Stored items from a collection
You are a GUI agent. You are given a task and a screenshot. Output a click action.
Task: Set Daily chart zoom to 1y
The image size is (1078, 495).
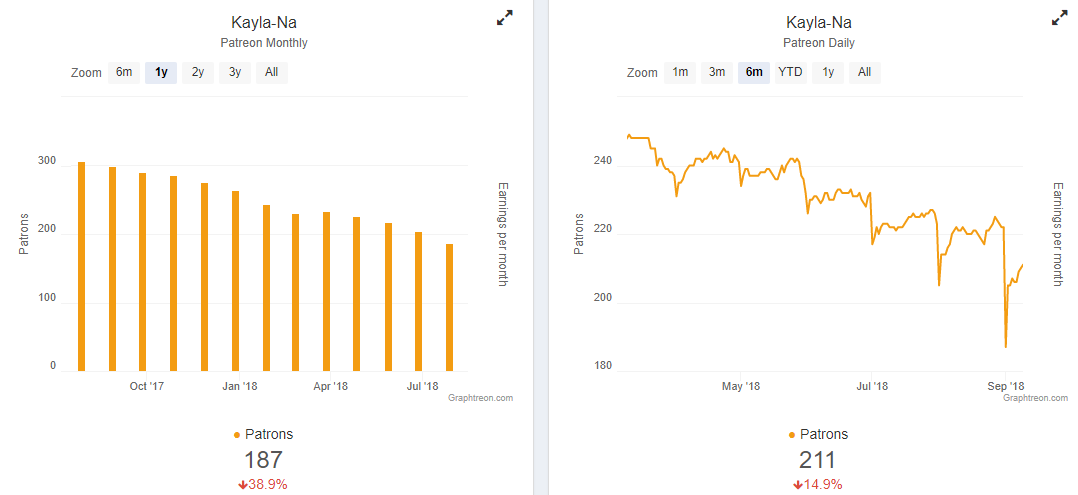point(827,72)
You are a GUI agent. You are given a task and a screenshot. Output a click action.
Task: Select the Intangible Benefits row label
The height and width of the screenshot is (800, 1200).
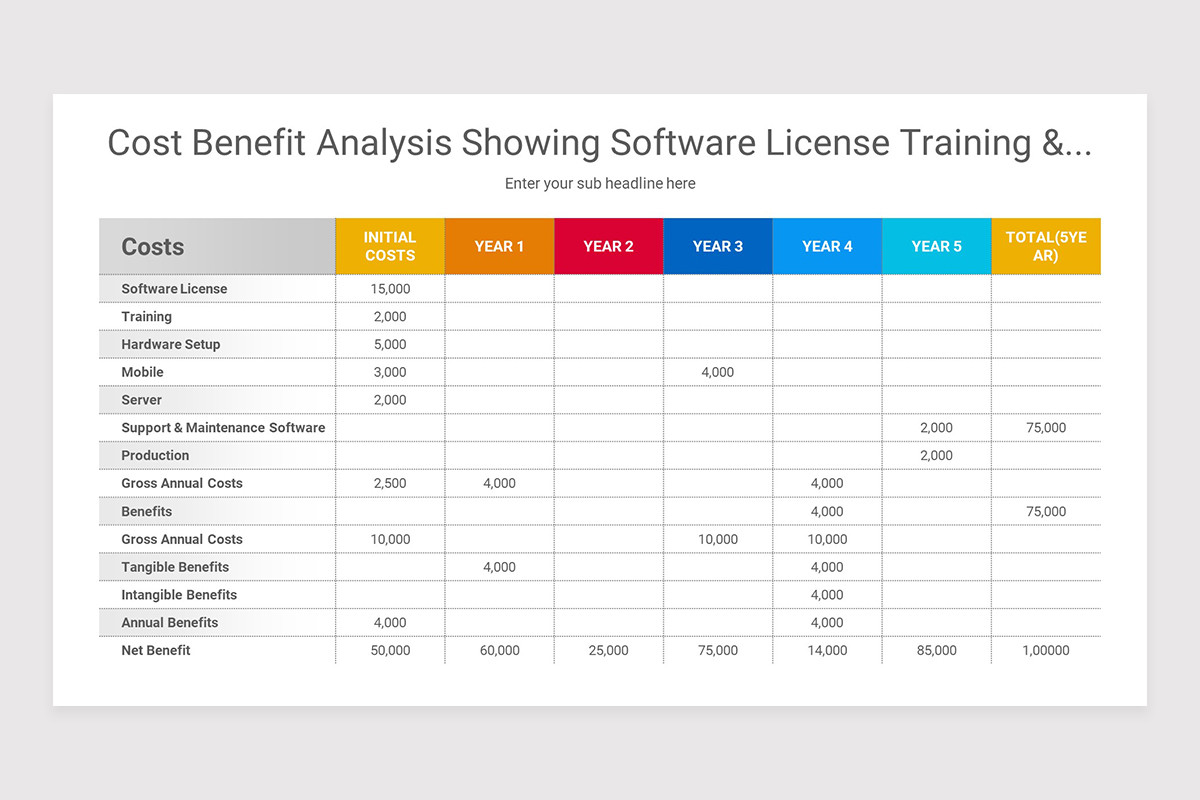tap(178, 594)
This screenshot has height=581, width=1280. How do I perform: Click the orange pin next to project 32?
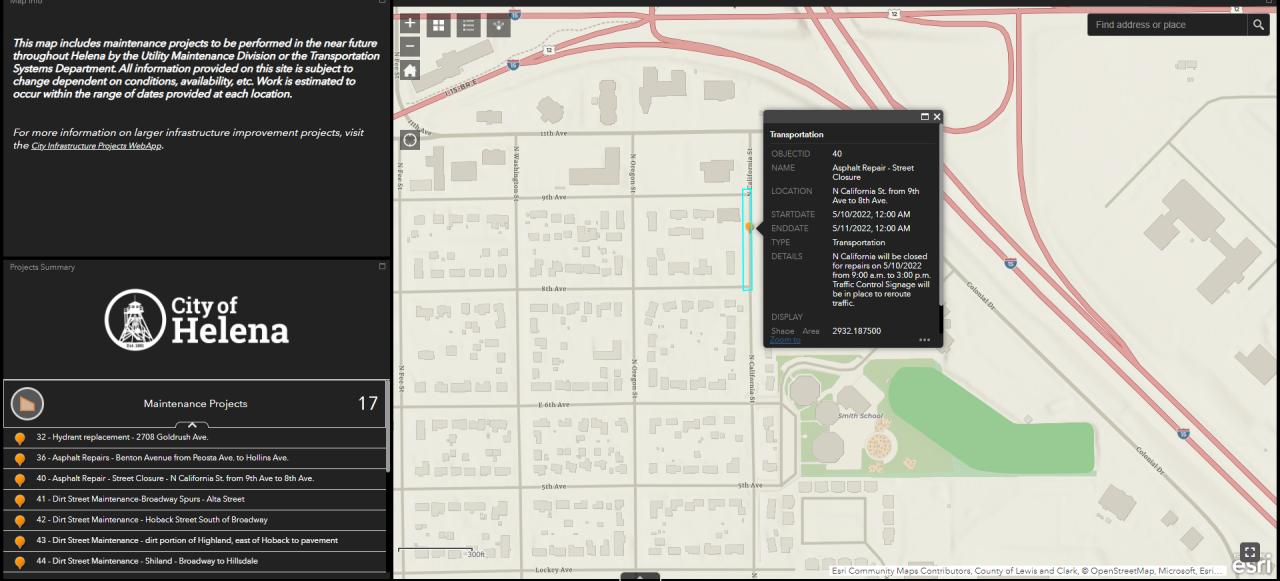coord(20,436)
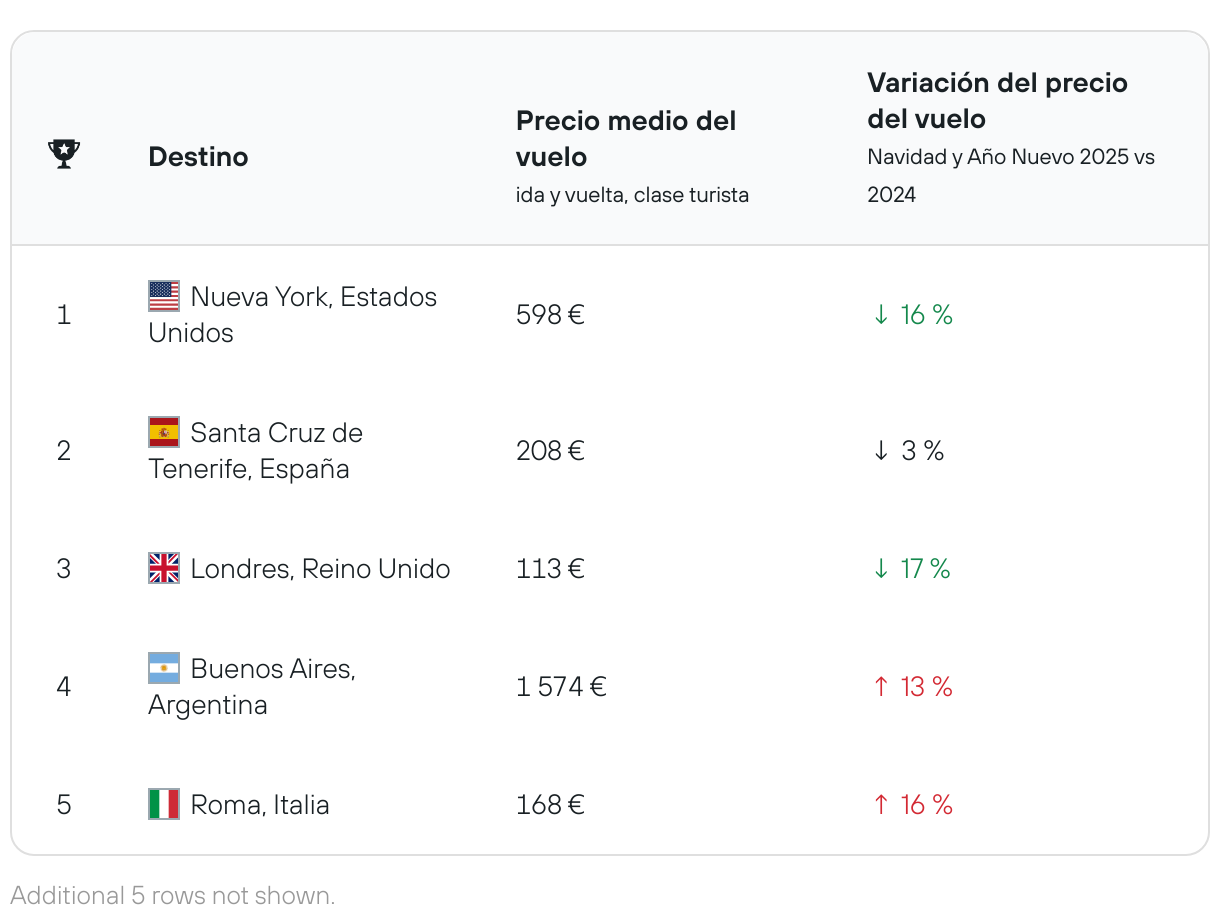1220x922 pixels.
Task: Click the Argentina flag icon
Action: (164, 668)
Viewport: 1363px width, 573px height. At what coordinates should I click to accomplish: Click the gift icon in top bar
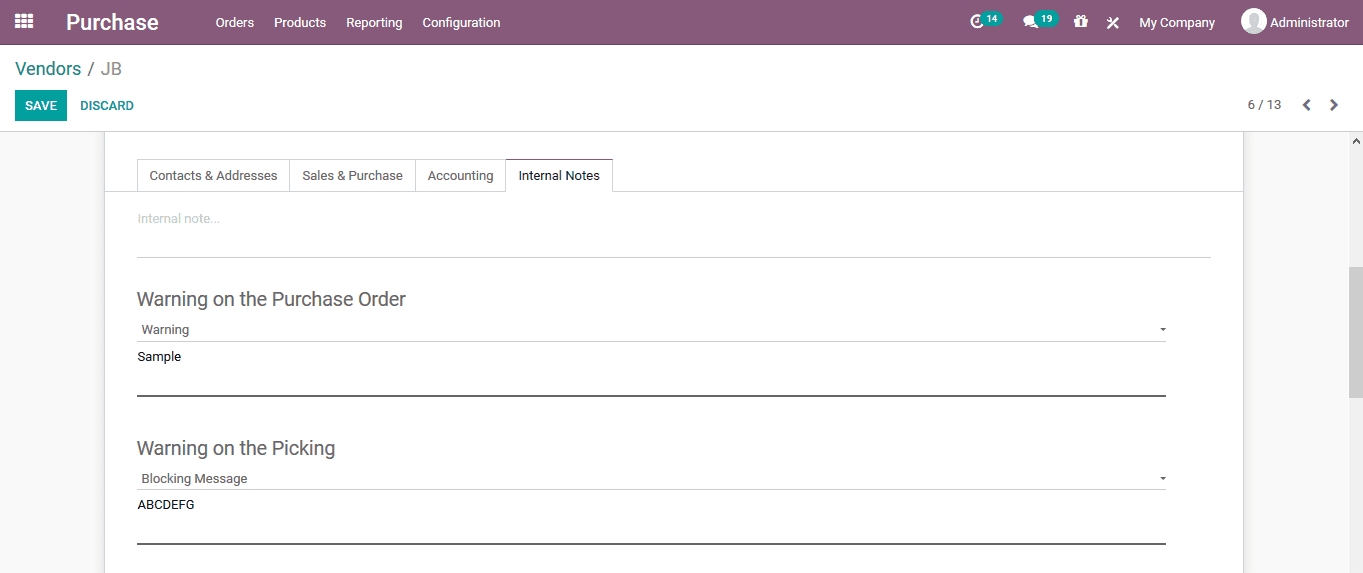pyautogui.click(x=1080, y=22)
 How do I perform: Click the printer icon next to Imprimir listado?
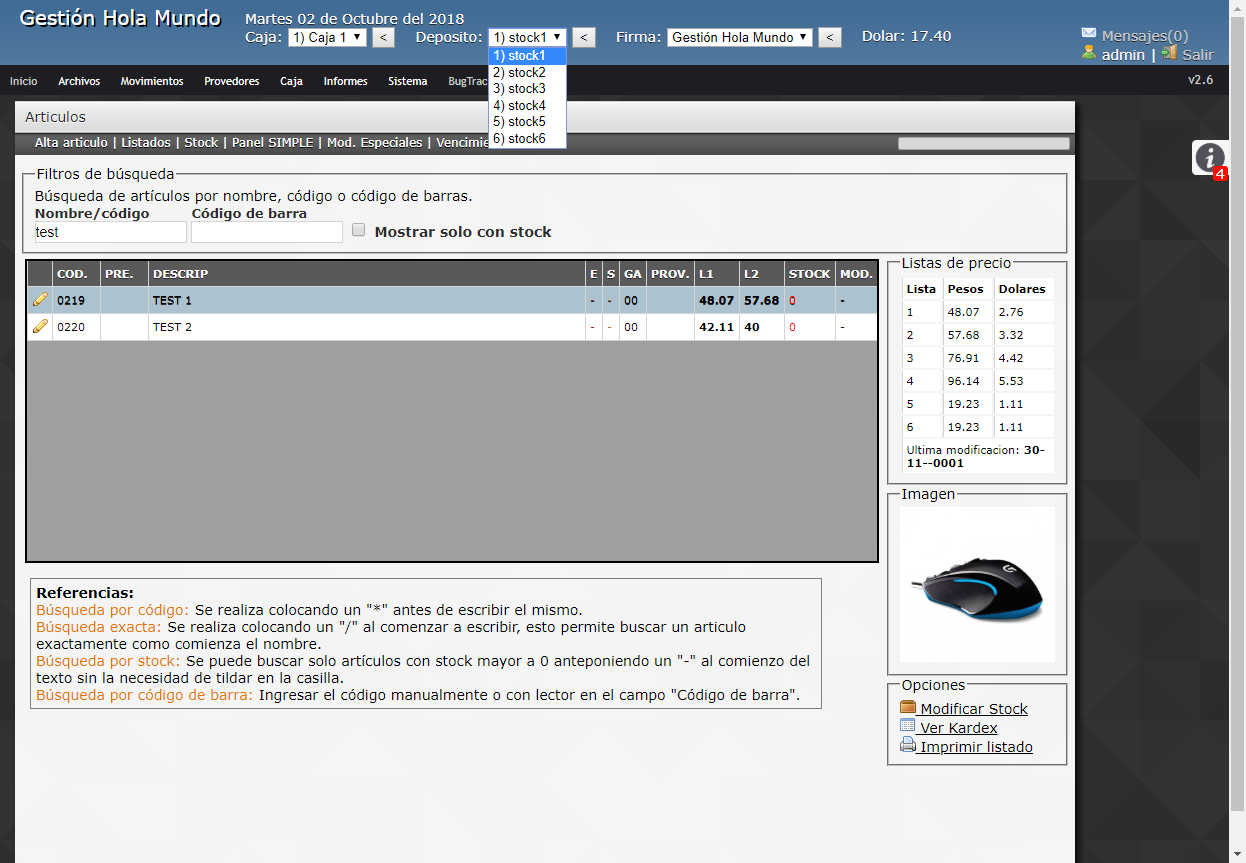click(906, 747)
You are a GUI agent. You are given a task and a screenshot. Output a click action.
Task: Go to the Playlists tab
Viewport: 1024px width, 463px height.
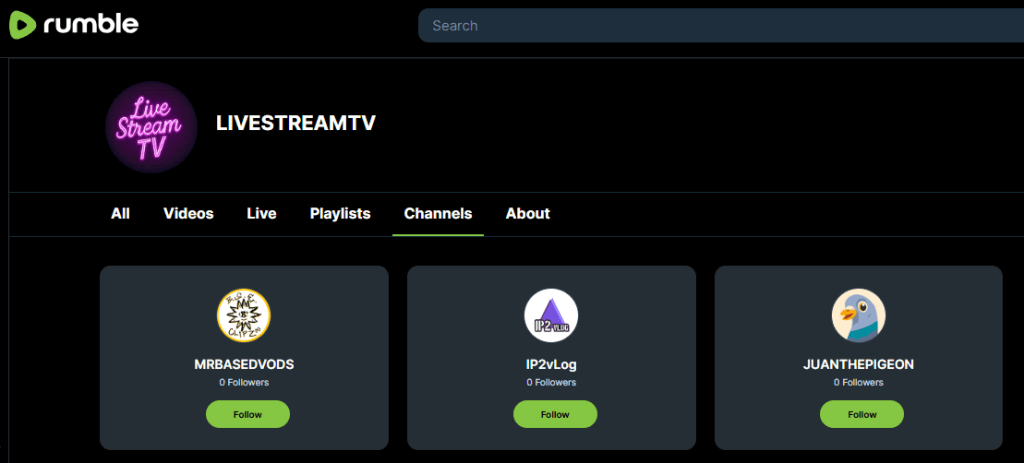[340, 213]
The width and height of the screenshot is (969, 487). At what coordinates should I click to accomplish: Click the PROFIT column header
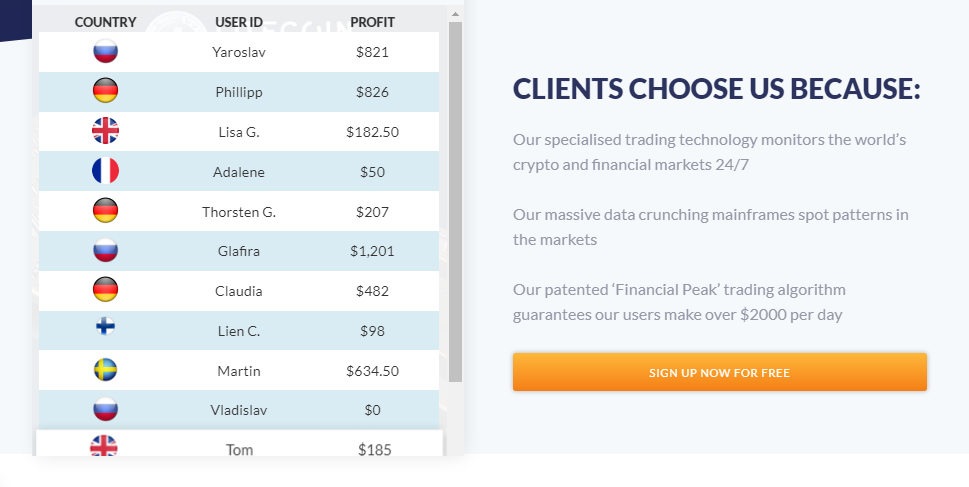click(x=372, y=22)

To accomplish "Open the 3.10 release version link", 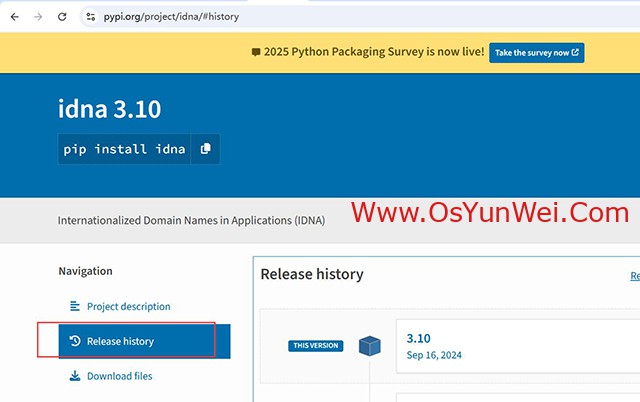I will point(418,338).
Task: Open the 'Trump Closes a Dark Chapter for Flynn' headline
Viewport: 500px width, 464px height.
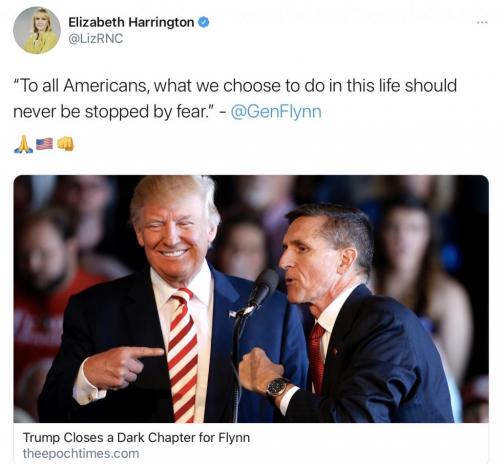Action: point(136,437)
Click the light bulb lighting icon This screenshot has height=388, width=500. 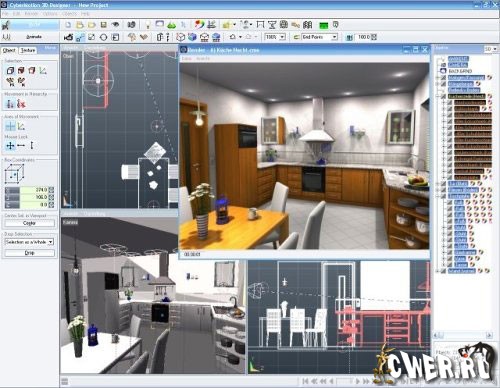click(147, 25)
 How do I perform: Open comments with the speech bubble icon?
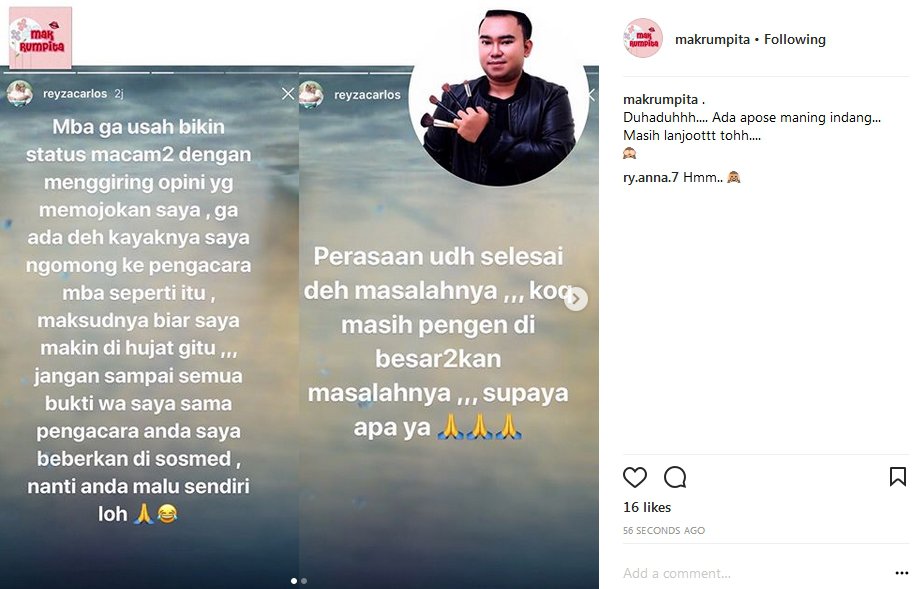tap(675, 477)
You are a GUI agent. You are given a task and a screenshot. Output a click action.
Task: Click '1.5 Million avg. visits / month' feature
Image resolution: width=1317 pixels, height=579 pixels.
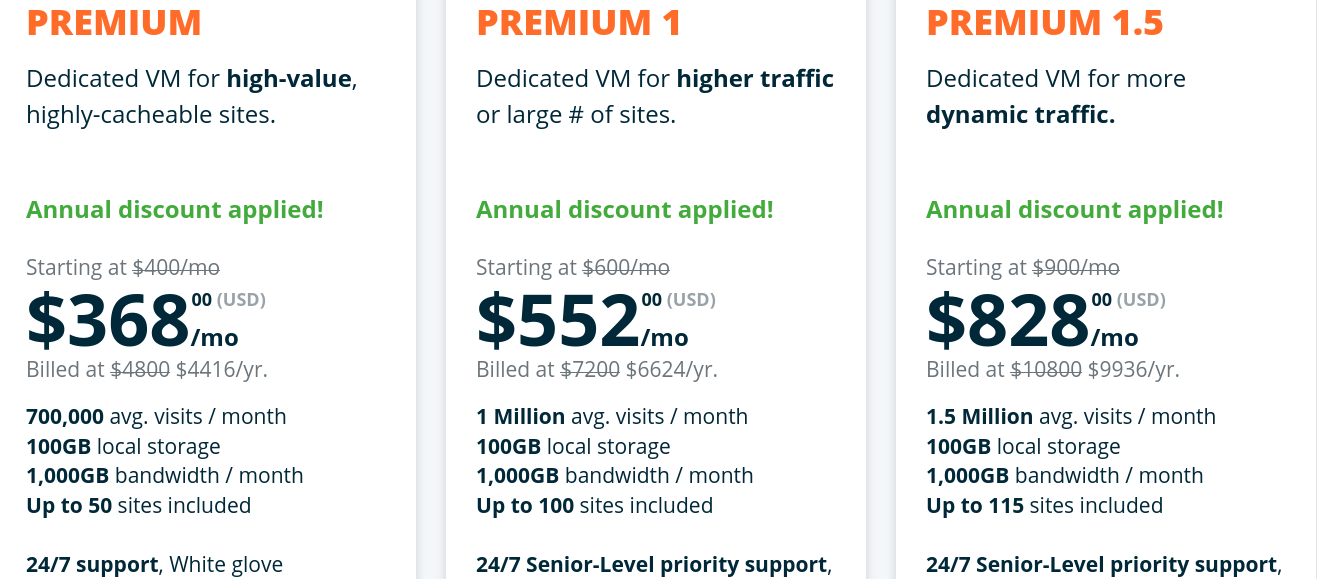click(1071, 417)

▶ _EXERCISE DIRECTIONS_: The lines to reproduce run from the line containing "Image resolution: width=1317" through the last line of the records above, both included. Copy them exactly and drop the pictures.

▶ _RESULT_:
Image resolution: width=1317 pixels, height=579 pixels.
click(1071, 417)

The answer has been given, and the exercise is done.